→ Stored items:
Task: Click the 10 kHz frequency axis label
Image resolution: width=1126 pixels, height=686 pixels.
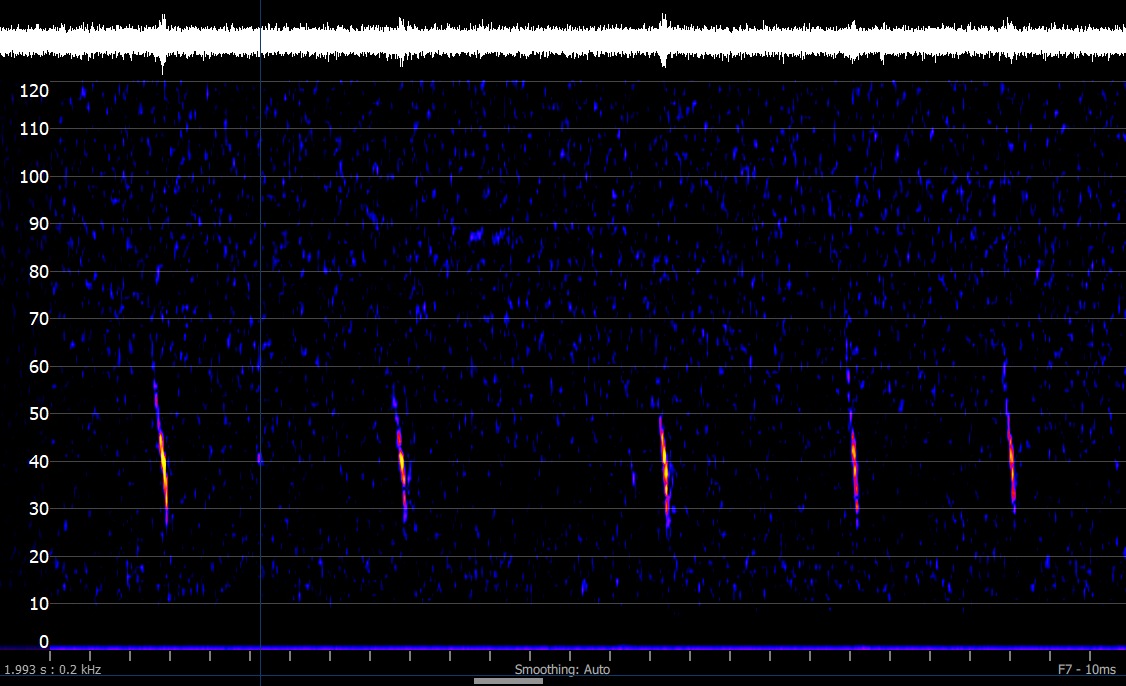Action: click(38, 604)
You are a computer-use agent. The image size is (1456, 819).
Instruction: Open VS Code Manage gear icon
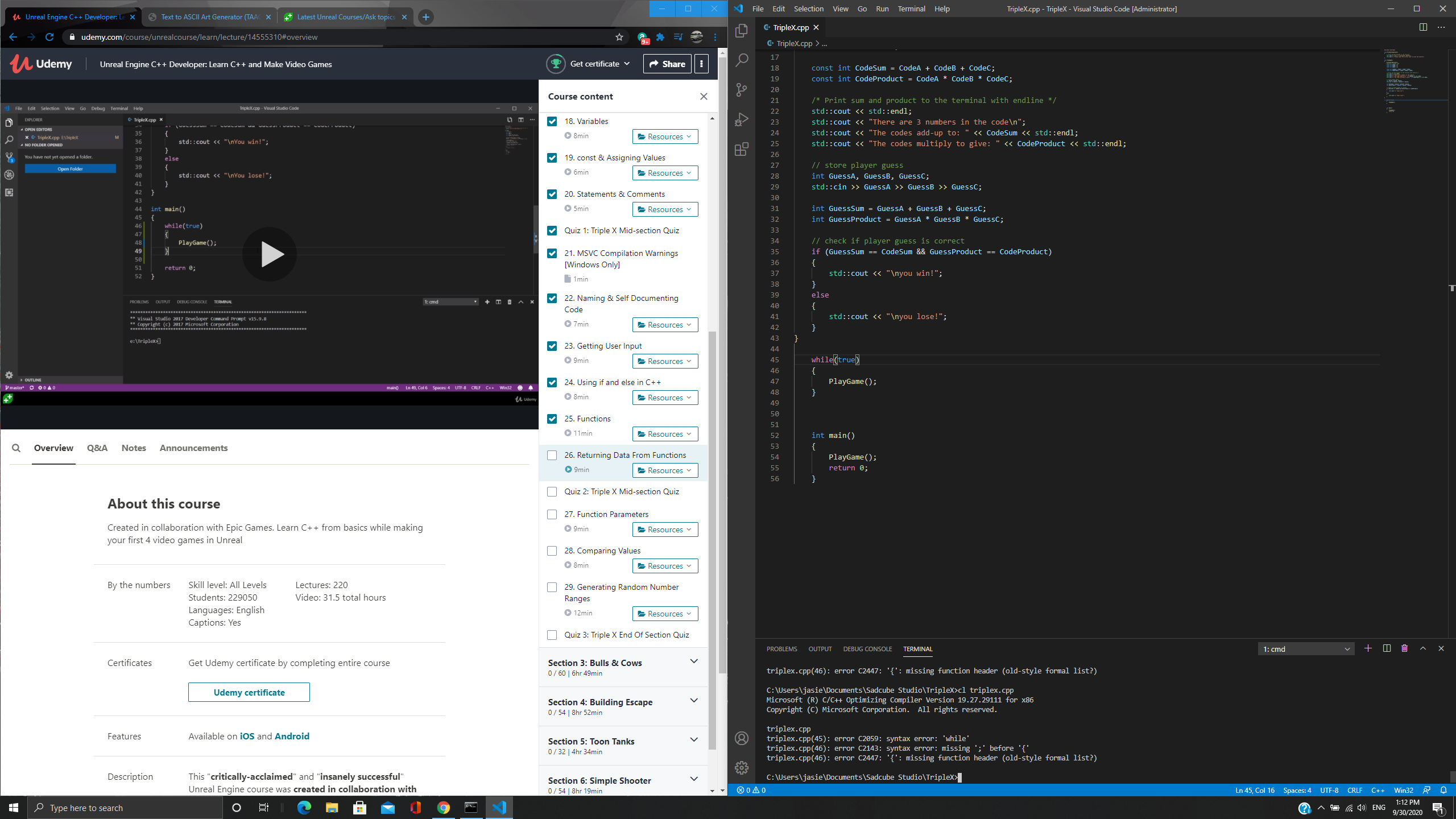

→ Work to be completed:
Format every line of the records above as a numbered list. Drop blank lines and leave the pictures out.

→ Response below:
1. Task: Click the 10 kHz frequency axis label
2. Image resolution: width=1126 pixels, height=686 pixels.
3. Action: click(38, 604)
4. You are a computer-use agent. The image size is (1456, 819).
5. Instruction: Open VS Code Manage gear icon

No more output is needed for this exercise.